- From: Charles Reitzel <creitzel@rcn.com>
- Date: Mon, 11 Nov 2002 14:05:36 -0500
- To: "Moshe Plotkin" <mplotkin@hotmail.com>
- Cc: <html-tidy@w3.org>
Hi Moshe, Just to get it straight, are you using TidyLib directly or via the ATL wrapper? It will make a difference. If using TidyLib and the BSTR directly, I'd just use UTF16LE character encoding. If the BSTR is not NULL terminated (my memory escapes me), just attach a TidyBuffer to it and call tidyParseBuffer(). int tidyParseBSTR( TidyDoc tdoc, BSTR content ) { int rc = 0; TidyBuffer buf; tidyBufAttach( &buf, content, ::SysStringByteLen(content) ); tidyOptSetCharEncoding( tdoc, _T("UTF16LE") ); return tidyParseBuffer( tdoc, &buf ); } hth, Charlie At 01:19 PM 11/11/2002 -0800, Moshe Plotkin wrote: >B"H > >Actualy I work with Meir Kogan, and I have the string as a BSTR Which as >far as I understand is just wchar_t * with a length. >The vbscript page that I am getting it from is set to use codepage 65001 >i.e. utf8. So I am asuming its utf8 stored in an array of wchar_t however >that works.
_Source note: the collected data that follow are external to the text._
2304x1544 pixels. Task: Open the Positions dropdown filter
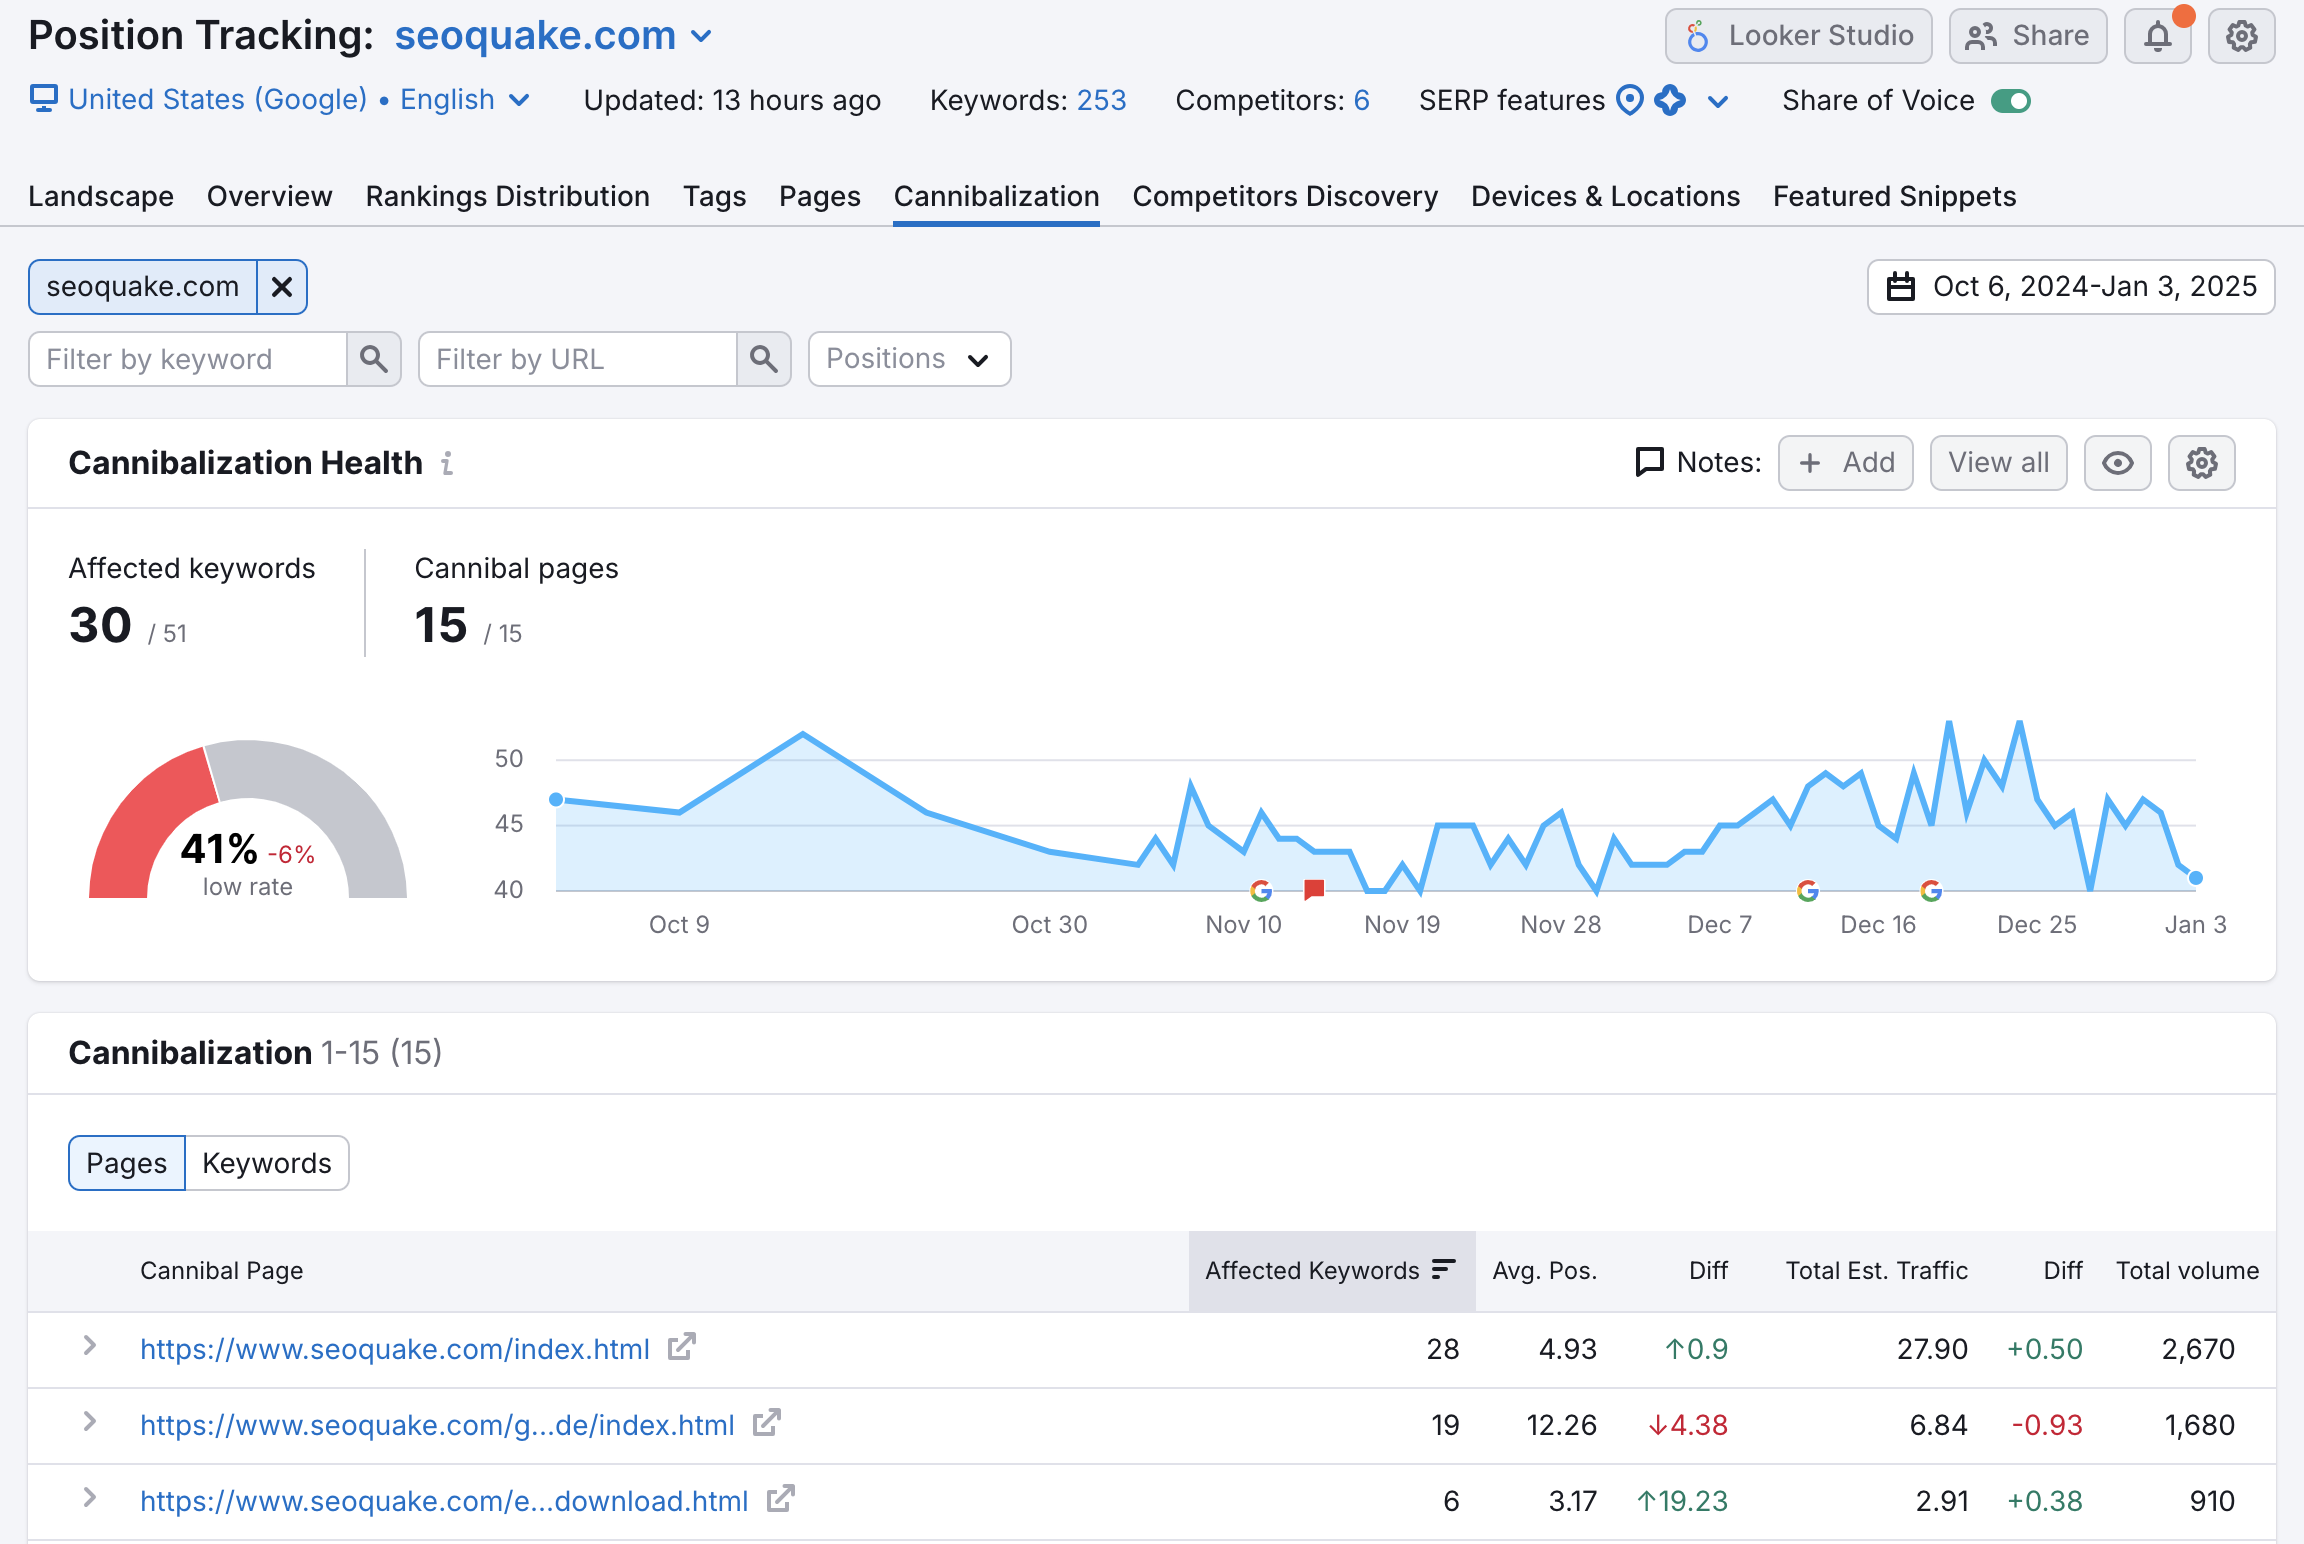(908, 358)
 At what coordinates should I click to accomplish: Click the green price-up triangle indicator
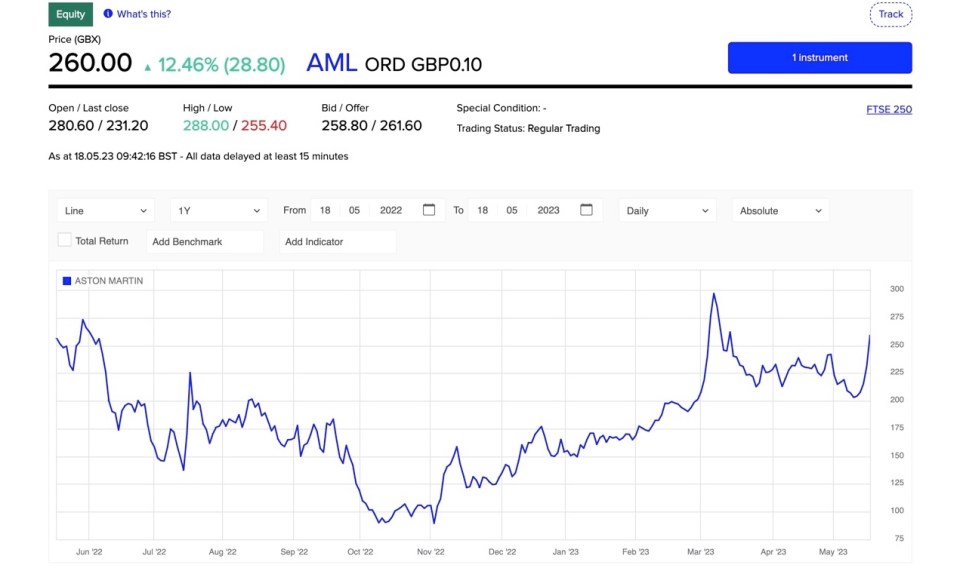(148, 67)
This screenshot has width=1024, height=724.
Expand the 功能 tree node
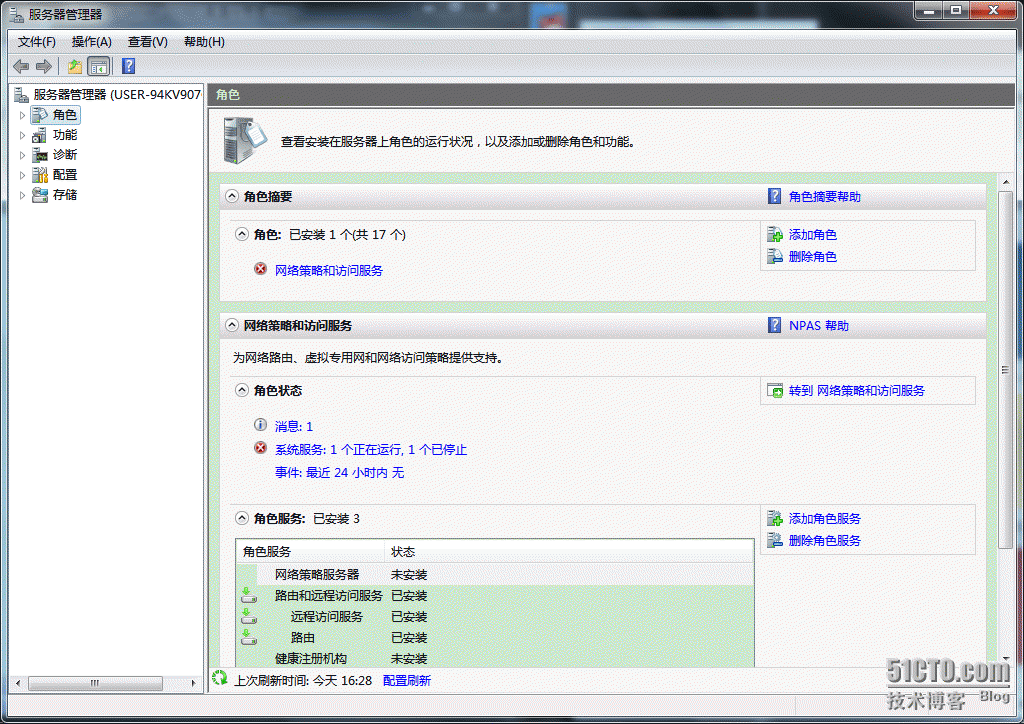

I was thinking of redfining the tidy string (whats it called >cbmtstr?) to use wchar_t and then rely on the config file to alter the >internal ... or to just cast the bstr to byte* and put it in the buffer. >or maybe I'm way off. > >thanks for all the help. > > > ----- Original Message ----- >From: "Charles Reitzel" <creitzel@rcn.com> >To: "Moshe Plotkin" <mplotkin@hotmail.com> >Cc: <html-tidy@w3.org> >Sent: Monday, November 11, 2002 6:27 AM >Subject: Re: UTF8 without tempfiles > > > > Hi Moshe, > > > > wchar_t is usually UTF16. What platform are you on? It > > helps to figure out if you should use Little or Big Endian > > unicode (UTF16LE and UTF16BE, respectively). If you can > > manage to save your documents with a byte-order mark (two > > bytes at the beginning of the file that indicate the byte > > order), you can specify plain UTF16. > > > > For example, Intel (Windows and Linux) are LE. Sparc > > (Solaris) and PowerPC (Mac, IBM AIX) are BE. Alpha (Linux) > > can be either, but is usually LE. > > > > take it easy, > > Charlie > > > > At 01:22 PM 11/10/2002 -0800, Moshe Plotkin wrote: > > >B"H > > > > > > Can someone please send me a very simple example of > > > using TidyLib with UTF8 strings. > > > > > >I have the data in a wchar_t* and would like to return > > >a wchar_t* > > > > > >thank you verry much > >
Received on Monday, 11 November 2002 14:04:26 UTC